How to use garlic as medicine

Garlic (Allium sativum) has been used for culinary and medicinal purposes in many cultures for thousands of years and to prevent and treat a wide range of problems and diseases. There have been many claims about the use of garlic as a cure for many conditions, including high blood pressure, high cholesterol, coronary heart disease, heart attack, atherosclerosis and various types of cancer. Most of the health benefits of garlic come from the sulfur-containing compounds it contains – the most notable is allicin.

Some of these uses are supported by science, but even science itself sometimes has conflicting results or mixed evidence. Some studies are better than others, or larger and more comprehensive than others, and some studies have been conducted on animals but not on humans.

Even when researching the medicinal benefits of garlic, I have come across many medical sites whose claims regarding the medicinal properties of garlic are not exactly the same. Some of them have used the words “may be effective” or “more evidence is needed”, but there are still medical areas in which garlic shows promising potential:

How to use garlic as medicine

Cancer prevention

Daily intake of garlic has been shown to reduce the risk of many types of cancer. Some people use garlic to prevent colon cancer, rectal cancer, stomach cancer, breast cancer, prostate cancer, bladder cancer and lung cancer. Some findings require further studies.

Fungal infections of the skin

Several studies report that a garlic gel applied to the skin, can treat ringworm, jock itch and athlete’s foot. To make your own topical garlic application, prick a clove of garlic and mix it with aloe vera, coconut oil or olive oil and apply to the affected area . Do not apply pure garlic (undiluted) as it may burn the skin.

Antiseptic properties

Garlic is best known for its antibacterial and antiviral properties that help control bacterial, viral, fungal, yeast and worm infections. There is evidence that fresh garlic is believed to play a role in the prevention of food poisoning by killing bacteria such as E. coli, Salmonella enteritidis, etc. It is also used for the construction of the immune system.

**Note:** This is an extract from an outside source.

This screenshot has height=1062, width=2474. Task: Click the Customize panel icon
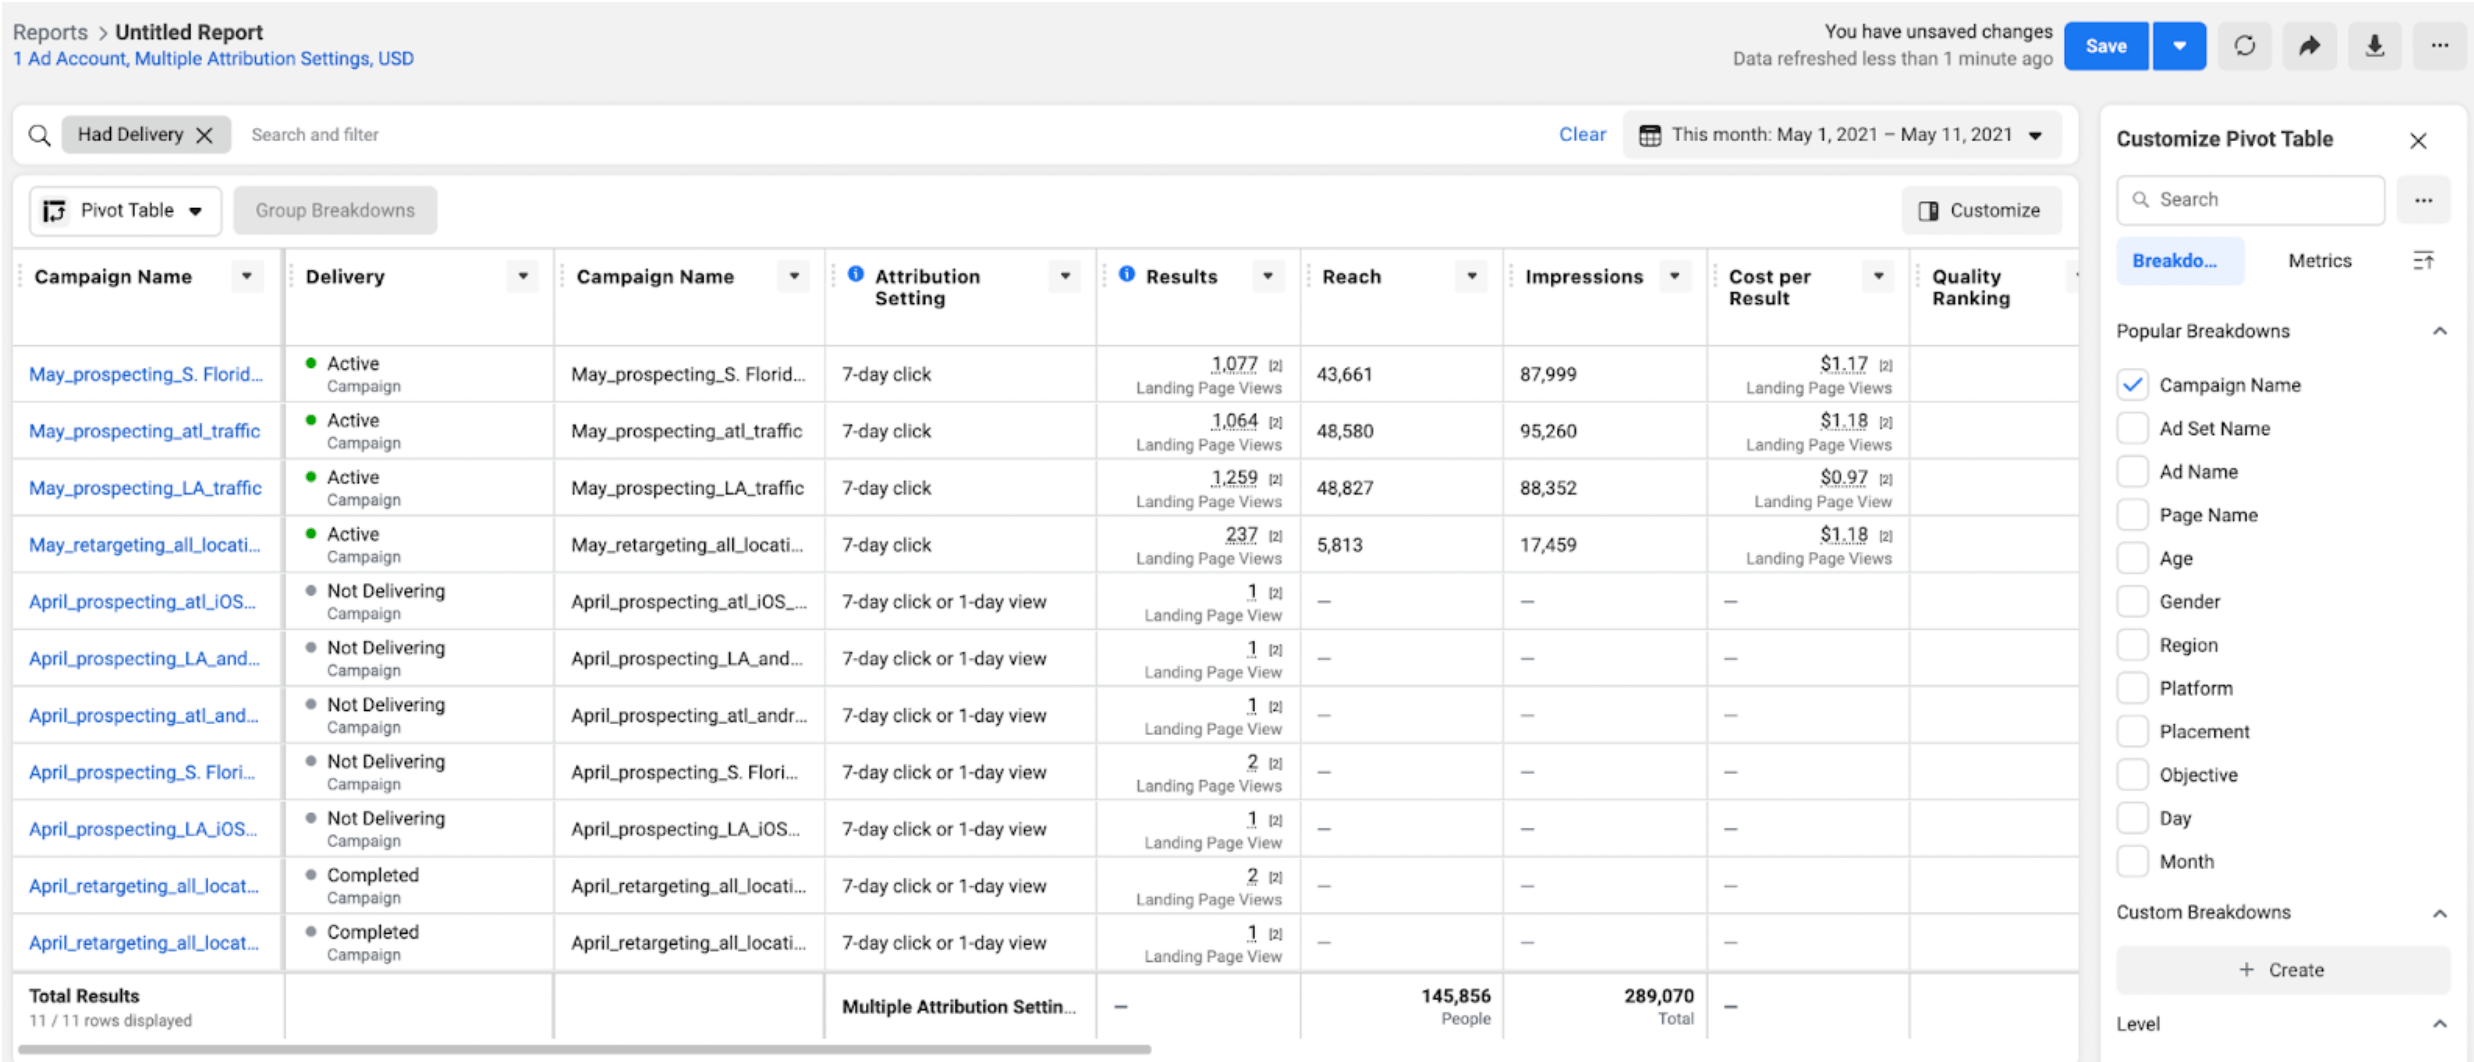pyautogui.click(x=1930, y=210)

According to a study published in “Journal of Antimicrobial Chemotherapy”, a garlic compound called diallyl sulfide was 100 times more effective than two popular antibiotics in fighting one of the most common intestinal infections bacteria, showing that this compound has the potential to reduce disease caused by bacteria in the environment and in our diet. In the studies, garlic proved to be almost as effective as penicillin.

Cardiovascular protection

There is mixed evidence of garlic to prevent heart disease and hardening of the arteries (atherosclerosis), but some studies suggest that garlic can help prevent heart disease, can slow atherosclerosis and slightly raise blood pressure. Garlic also appears to be a blood thinner, and can therefore help prevent heart attacks and strokes by helping to prevent blood clots from forming in the body. With regard to the lowering of cholesterol and triglycerides, most recent high quality studies have found no evidence that garlic can significantly lower cholesterol or triglycerides.


There is some preliminary evidence that garlic consumption may decrease the frequency of colds in adults. Those who took garlic had fewer colds than those who took the placebo, and when they got a cold, their symptoms went faster than those who took the placebo.

How to consume garlic and how much to take

The University of Maryland mentions that the amount of 2-4 grams per day of clove chopped fresh garlic (a clove of garlic can weigh up to 5 grams, but of course it all depends on the size). Garlic should be cut or chopped to release allicin which is the active component of garlic.

It is better to consume raw garlic, as obviously cooking fresh garlic can destroy some of the healthy sulfur compounds. But if eating raw garlic is not your cup of tea – all is not lost. During the cooking process, other sulfur-containing compounds are formed that still have health benefits. But do not put the garlic in the microwave – the microwave will completely kill allicin and its therapeutic effects.

Here is some great advice for cooking garlic to preserve its maximum healing benefits: crush garlic and wait 10 minutes before cooking to maximize health benefits. Leaving crushed garlic for 10 minutes before cooking further increases allicin formation, ensures maximum synthesis of allicin and makes it more stable and resistant to cooking heat. Then cook over low heat or medium heat for a short period of time (up to 15 minutes).

If you consume garlic supplements, there is a lot of variation among garlic products sold for medicinal purposes. The amount of allicin depends on the method of preparation, and not all garlic supplements contain the same amount of active ingredients, so it is important to read the label carefully.